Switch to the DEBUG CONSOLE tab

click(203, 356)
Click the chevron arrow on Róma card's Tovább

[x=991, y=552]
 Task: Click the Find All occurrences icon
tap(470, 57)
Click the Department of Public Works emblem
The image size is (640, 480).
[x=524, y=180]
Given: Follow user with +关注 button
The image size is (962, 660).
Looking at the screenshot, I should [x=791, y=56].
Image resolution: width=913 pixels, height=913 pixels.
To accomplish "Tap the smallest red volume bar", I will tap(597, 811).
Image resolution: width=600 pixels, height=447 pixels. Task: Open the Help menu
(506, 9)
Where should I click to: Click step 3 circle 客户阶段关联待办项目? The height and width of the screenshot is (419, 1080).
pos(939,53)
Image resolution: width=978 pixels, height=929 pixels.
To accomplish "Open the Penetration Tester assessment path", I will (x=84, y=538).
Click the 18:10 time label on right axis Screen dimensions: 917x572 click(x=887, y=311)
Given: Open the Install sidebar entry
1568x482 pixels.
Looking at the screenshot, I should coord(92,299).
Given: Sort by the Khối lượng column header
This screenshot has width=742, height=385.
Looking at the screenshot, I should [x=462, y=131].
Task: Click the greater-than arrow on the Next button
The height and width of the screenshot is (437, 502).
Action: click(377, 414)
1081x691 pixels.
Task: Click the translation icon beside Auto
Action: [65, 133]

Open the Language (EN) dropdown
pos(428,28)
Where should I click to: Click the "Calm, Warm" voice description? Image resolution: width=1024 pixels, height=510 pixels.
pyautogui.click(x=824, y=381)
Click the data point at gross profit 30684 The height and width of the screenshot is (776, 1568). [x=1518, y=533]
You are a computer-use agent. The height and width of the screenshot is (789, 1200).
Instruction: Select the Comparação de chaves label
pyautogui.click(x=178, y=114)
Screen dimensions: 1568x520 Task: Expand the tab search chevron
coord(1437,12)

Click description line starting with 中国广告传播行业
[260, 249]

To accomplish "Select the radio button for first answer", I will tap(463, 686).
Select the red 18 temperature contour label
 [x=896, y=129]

==================================================

All records shown above are to be output exactly.

:: Exercise response ::
Switch to the DEBUG CONSOLE tab

click(203, 356)
Click the chevron arrow on Róma card's Tovább

[x=991, y=552]
 Task: Click the Find All occurrences icon
tap(470, 57)
Click the Department of Public Works emblem
The image size is (640, 480).
[x=524, y=180]
Given: Follow user with +关注 button
The image size is (962, 660).
Looking at the screenshot, I should [x=791, y=56].
Image resolution: width=913 pixels, height=913 pixels.
To accomplish "Tap the smallest red volume bar", I will tap(597, 811).
Image resolution: width=600 pixels, height=447 pixels. Task: Open the Help menu
(506, 9)
Where should I click to: Click step 3 circle 客户阶段关联待办项目? The height and width of the screenshot is (419, 1080).
pos(939,53)
Image resolution: width=978 pixels, height=929 pixels.
To accomplish "Open the Penetration Tester assessment path", I will (x=84, y=538).
Click the 18:10 time label on right axis Screen dimensions: 917x572 click(x=887, y=311)
Given: Open the Install sidebar entry
1568x482 pixels.
Looking at the screenshot, I should coord(92,299).
Given: Sort by the Khối lượng column header
This screenshot has width=742, height=385.
Looking at the screenshot, I should [x=462, y=131].
Task: Click the greater-than arrow on the Next button
The height and width of the screenshot is (437, 502).
Action: click(377, 414)
1081x691 pixels.
Task: Click the translation icon beside Auto
Action: [65, 133]

Open the Language (EN) dropdown
pos(428,28)
Where should I click to: Click the "Calm, Warm" voice description? Image resolution: width=1024 pixels, height=510 pixels.
pyautogui.click(x=824, y=381)
Click the data point at gross profit 30684 The height and width of the screenshot is (776, 1568). [x=1518, y=533]
You are a computer-use agent. The height and width of the screenshot is (789, 1200).
Instruction: Select the Comparação de chaves label
pyautogui.click(x=178, y=114)
Screen dimensions: 1568x520 Task: Expand the tab search chevron
coord(1437,12)

Click description line starting with 中国广告传播行业
[260, 249]

To accomplish "Select the radio button for first answer", I will tap(463, 686).
Select the red 18 temperature contour label
 [x=896, y=129]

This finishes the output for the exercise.